Associate Professor of History

she/her/hers

Imperial Russia, the Soviet Union, Late Modern Europe

Alexis Peri focuses on the history of modern Russia and Eastern Europe, especially the Soviet period. She has strong interests in the history of modern warfare, terror and terrorism, intimacy and private life, women and gender, US-Soviet relations, diaries, letters, and the importance of literature in history. Peri has published a monograph entitled The War Within:  Diaries from the Siege of Leningrad (Harvard University Press, 2017) which won the 2018 Pushkin House Book Prize, the 2018 University of Southern California Book Prize in Literary and Cultural Studies, and the 2018 American Association of Teachers of Slavic and East European Languages (AATSEEL) Book Prize in Cultural Studies. It also received an Honorable Mention for the 2018 Reginald Zelnik Book Prize in History.

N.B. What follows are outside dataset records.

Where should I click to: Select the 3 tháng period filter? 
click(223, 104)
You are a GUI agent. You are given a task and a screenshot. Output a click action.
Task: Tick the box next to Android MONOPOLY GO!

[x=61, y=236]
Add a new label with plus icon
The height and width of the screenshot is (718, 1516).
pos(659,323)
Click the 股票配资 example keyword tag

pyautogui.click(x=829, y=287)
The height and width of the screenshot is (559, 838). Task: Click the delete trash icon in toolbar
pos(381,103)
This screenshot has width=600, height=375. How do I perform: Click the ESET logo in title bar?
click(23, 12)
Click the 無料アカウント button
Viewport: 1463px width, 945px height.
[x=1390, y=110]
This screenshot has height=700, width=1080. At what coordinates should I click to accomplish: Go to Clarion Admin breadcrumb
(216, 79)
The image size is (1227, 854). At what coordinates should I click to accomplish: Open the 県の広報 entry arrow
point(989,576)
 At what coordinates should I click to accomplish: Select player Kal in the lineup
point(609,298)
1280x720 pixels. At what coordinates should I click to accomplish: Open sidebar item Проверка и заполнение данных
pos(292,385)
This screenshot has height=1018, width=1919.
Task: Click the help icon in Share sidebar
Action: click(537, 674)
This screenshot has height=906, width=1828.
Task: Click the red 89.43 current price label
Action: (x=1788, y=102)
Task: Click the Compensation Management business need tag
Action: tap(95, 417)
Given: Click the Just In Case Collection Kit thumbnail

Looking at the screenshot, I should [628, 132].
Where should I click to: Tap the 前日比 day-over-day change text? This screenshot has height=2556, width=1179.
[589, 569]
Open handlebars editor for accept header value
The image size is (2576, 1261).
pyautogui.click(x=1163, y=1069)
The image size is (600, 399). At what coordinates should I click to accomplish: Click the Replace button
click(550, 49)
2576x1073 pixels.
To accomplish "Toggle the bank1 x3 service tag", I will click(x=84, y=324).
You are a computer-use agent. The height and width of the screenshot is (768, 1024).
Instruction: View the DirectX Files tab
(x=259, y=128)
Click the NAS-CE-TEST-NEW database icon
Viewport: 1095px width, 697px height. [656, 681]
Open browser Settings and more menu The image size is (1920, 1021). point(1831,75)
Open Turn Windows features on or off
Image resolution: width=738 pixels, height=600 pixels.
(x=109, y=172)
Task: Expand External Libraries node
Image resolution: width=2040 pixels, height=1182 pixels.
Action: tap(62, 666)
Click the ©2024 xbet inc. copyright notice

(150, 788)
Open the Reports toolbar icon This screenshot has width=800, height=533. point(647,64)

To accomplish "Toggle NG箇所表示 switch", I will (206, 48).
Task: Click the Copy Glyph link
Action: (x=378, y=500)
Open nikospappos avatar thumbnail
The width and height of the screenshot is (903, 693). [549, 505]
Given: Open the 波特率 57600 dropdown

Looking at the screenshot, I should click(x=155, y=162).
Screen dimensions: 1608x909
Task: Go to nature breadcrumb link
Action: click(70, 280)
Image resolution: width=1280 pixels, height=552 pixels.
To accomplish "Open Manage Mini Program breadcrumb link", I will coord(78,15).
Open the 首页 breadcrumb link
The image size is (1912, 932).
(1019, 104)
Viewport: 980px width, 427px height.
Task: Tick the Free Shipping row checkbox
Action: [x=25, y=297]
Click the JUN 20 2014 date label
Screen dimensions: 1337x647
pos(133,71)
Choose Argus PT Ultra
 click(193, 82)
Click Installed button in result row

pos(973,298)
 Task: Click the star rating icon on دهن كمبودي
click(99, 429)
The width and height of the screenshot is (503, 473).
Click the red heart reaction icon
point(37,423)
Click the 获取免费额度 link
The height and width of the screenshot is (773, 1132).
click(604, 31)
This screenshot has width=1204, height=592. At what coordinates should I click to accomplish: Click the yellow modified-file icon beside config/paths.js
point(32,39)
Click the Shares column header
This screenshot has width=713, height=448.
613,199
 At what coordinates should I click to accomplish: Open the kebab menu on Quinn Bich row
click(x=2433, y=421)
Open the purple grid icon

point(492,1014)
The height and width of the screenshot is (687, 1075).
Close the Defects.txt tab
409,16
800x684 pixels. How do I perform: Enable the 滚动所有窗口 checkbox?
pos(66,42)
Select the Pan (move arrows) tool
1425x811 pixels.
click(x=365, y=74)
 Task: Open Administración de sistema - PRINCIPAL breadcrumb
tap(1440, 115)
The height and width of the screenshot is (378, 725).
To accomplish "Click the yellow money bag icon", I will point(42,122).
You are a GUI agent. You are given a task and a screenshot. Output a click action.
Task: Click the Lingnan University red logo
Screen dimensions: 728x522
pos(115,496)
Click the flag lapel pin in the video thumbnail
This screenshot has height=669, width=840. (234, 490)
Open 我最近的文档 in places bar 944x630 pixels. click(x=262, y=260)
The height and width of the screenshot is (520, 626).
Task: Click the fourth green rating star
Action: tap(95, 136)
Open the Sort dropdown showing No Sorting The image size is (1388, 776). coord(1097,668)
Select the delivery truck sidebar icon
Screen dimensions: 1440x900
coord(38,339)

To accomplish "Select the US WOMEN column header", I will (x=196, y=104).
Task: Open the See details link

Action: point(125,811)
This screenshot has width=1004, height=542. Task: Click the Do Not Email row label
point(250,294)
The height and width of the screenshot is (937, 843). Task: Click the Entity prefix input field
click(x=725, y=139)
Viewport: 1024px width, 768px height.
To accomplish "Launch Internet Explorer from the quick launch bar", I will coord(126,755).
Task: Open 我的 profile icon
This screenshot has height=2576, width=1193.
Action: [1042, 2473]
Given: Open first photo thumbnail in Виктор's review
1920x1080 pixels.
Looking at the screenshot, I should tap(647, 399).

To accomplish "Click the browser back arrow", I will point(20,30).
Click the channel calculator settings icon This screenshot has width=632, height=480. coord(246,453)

Peri has published articles in Kritika, The Russian Review, and The Soviet and Post-Soviet Review as well as chapters in the following edited volumes: Women’s Wartime Experiences, 1939-1945: Exile, Survival and Everyday Life (Suffolk: Boydell and Brewer, in press), Hunger and War: Food Provisioning in the Soviet Union During World War II (Indiana University Press, 2015), Chelovek i lichnost’ v istorii Rossii konets XIX-XX vek  (Nestor-Istoriia, 2013), Petersburg/Petersburg: Novel and City, 1900-1921 (University of Wisconsin Press, 2010), and Zhizn’ in byt’ blokirovannogo Leningrada (Nestor-Istoriia, 2010). Her work has been supported by grants from the Fulbright Program, the Kennan Institute, the International Research & Exchanges Board, the American Philosophical Society, the Mabelle McLeod Lewis Memorial Fund, Phi Beta Kappa, the Foreign Language & Area Studies Program, Boston University’s Center for the Humanities, and the Office of the Chancellor of the University of California, Berkeley.

Peri’s current research examines hundreds of pen-friendships that Soviet and American women formed during WWII, and it traces how they struggled to maintain those friendships during the Cold War and McCarthyism. The project is tentatively titled: Dear Unknown Friend: Soviet and American Women Discover the Power of the Personal (under contract with Harvard University Press).

Peri was the recipient of the 2019 Gerald and Deanne Gitner Family Prize in Undergraduate Teaching.